田舎おじさん 札幌を見る!観る!視る!

私の札幌生活も17年目を迎えました。これまでのスタイルを維持しつつ原点回帰も試み、さらなるバージョンアップを目ざします。

映画 238 あん & ドリアン助川講演

2019-06-09 19:52:02 | 映画観賞・感想

 ハンセン病患者がおかれていた厳しい現実を映す映画であるが、名優樹木希林が主演した映画という意味でも記念碑的映画である。映画上映の後、原作者のドリアン助川氏が著書「あん」誕生の背景を語った。

                

 今日(6月9日)午前、札幌プラザ2・5において『あん』の上映と、原作者であるドリアン助川氏の講演があると知って駆け付けた。

 映画『あん』の内容については、ウイキペディアの掲載内容を拝借する。 

「季節は春。桜の咲き乱れる公園に面したどら焼き屋、『どら春』で、辛い過去を背負う千太郎(永瀬正敏)は雇われ店長を続け、日々どら焼きを焼いていた。ある日この店を徳江(樹木希林)という手の不自由な老婆が訪れ、バイトに雇ってくれと千太郎に懇願する。彼女をいい加減にあしらい帰らせた千太郎だったが、手渡された手作りのあんを舐めた彼はその味の佳さに驚く。徳江は50年あんを愛情をこめて煮込み続けた女だったのだ。店の常連である中学生ワカナ(内田伽羅 樹木希林の孫娘)の薦めもあり、千太郎は徳江を雇うことにした。徳江のあんを使ったどら焼きのうまさは評判になり、やがて大勢の客が店に詰めかけるようになる。だが、店のオーナー(浅田美代子)は徳江がかつてハンセン病であったとの噂を聞きつけ、千太郎に解雇しろと詰め寄る。そしてその噂が広まったためか客足はピタリと途絶え、それを察した徳江は店を辞めた。素材を愛した尊敬すべき料理人である徳江を追い込んだ自分に憤り、酒に溺れる千太郎。ワカナは彼を誘い、ハンセン病感染者を隔離する施設に向かう。そこにいた徳江は、淡々と自分も自由に生きたかった、との思いを語るのだった。」

           

          ※ 出演者を囲んで左端がドリアン助川氏、右端が監督・脚本の河瀬直美氏です。 

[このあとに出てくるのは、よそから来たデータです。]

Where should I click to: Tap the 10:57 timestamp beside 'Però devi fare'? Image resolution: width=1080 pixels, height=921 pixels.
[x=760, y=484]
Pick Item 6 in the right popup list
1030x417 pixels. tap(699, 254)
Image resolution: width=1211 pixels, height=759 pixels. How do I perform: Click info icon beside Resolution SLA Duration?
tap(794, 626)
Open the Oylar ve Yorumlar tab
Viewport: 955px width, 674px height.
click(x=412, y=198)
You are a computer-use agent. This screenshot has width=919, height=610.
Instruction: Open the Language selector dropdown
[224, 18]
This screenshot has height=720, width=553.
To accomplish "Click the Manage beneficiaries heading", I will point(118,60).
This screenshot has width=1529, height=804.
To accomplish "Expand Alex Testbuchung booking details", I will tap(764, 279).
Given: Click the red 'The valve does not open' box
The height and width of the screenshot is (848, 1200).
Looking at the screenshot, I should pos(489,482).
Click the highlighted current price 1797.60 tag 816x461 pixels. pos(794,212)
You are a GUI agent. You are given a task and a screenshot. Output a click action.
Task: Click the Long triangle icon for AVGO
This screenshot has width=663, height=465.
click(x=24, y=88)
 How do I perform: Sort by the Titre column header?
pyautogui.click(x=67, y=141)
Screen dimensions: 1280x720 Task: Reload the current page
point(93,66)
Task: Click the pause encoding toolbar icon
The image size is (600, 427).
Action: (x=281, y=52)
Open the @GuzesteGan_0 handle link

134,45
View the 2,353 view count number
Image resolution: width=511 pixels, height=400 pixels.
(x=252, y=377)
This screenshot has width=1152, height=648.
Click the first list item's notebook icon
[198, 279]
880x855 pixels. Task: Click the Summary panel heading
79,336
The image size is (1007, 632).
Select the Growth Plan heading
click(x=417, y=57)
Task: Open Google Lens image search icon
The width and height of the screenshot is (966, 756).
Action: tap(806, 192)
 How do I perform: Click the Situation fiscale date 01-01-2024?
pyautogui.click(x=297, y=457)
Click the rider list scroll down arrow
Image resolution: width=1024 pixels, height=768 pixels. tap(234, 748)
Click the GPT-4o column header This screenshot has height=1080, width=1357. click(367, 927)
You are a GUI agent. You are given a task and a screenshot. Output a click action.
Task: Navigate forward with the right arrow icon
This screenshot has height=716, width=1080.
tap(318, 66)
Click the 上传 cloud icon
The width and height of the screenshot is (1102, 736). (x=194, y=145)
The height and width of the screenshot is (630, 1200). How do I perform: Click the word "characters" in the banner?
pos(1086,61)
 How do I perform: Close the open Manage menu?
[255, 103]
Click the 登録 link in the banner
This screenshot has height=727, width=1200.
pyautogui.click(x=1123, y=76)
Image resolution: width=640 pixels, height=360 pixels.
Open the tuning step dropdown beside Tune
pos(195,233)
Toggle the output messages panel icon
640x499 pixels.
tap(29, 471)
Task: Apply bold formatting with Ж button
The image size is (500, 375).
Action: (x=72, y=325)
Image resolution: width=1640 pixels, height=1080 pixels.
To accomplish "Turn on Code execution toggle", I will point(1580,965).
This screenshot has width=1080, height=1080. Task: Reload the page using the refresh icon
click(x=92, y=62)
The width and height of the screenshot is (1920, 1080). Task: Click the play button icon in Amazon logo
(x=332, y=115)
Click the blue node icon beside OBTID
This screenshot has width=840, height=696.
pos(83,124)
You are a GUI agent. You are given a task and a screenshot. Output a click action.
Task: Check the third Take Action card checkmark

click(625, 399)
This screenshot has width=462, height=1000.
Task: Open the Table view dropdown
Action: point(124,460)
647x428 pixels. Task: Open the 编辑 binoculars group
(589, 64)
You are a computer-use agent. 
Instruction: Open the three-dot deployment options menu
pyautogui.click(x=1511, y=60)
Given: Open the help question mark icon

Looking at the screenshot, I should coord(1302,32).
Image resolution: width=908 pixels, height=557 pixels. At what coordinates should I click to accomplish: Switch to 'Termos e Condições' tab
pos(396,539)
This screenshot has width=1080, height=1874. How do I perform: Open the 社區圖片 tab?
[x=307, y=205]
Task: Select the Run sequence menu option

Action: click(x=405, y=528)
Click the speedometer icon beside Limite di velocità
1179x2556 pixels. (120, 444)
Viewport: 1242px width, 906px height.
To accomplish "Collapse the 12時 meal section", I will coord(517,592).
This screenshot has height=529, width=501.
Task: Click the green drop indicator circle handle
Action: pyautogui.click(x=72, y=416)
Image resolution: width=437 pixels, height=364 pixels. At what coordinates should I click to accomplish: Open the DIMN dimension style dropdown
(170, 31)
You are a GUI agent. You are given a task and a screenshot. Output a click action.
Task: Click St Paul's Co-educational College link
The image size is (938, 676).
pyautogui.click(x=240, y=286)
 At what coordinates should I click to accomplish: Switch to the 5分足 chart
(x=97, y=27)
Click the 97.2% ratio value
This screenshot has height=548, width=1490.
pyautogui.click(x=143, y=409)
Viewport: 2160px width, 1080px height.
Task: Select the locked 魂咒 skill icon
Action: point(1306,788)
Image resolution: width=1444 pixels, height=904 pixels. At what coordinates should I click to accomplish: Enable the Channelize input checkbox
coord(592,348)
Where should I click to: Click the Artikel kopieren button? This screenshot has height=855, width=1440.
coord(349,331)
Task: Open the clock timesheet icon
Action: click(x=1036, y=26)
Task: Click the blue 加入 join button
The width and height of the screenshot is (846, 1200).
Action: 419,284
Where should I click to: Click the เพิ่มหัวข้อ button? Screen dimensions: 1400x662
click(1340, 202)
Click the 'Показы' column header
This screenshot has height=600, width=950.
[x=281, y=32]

 上記内容でもお分かりのように、我が国がハンセン病患者に対して行ってきた隔離対策によって自由を奪われて人生を過ごしてきた主人公(徳江)を通して、人として生まれてきたことの意味を問う映画である。原作(ドリアン助川)の良さ、監督・脚本の河瀬直美のプロデュース力、徳江役の樹木希林、雇われ店長役の永瀬正敏の好演が相まって非常に上質な作品に仕上がり、考えさせられる映画だった。

            

            ※ 札幌プラザ2・5のステージ上で講演するドリアン助川氏です。

 映画上映の後、原作者のドリアン助川氏がステージに登場し、作品誕生の内側を語った。それによると、彼自身が非常に波乱に富んだ人生を送ってきたようだが、そうした中で絶えず“生きることの意味”を問い続けていたという。ある時、ラジオ番組で若者の人生相談をしていた際に、「社会のために役立たねば生きている意味がない」的な若者の声を聞いたことが、ハンセン病に目を向けるキッカケになったという。

 ドリアン氏は普遍的な意味で「この世に生まれてきた意味」を考え続けたという。そして次の言葉が生まれたそうだ。「私たちはこの世を見るために、聞くために生まれてきた。だとすれば、何かになれなくても、私たちには、生きる意味がある」と…。

 ハンセン病ばかりでなく、残念ながら我が国には過去、現在を問わず数々の“差別”の問題が存在している。私たちは社会的弱者と言われる人たちに対してもっともっとセンシティブ(敏感)にならなければならない、ということをこの映画は訴えていると受け止め、私自身もそうありたいと自省させられた映画だった。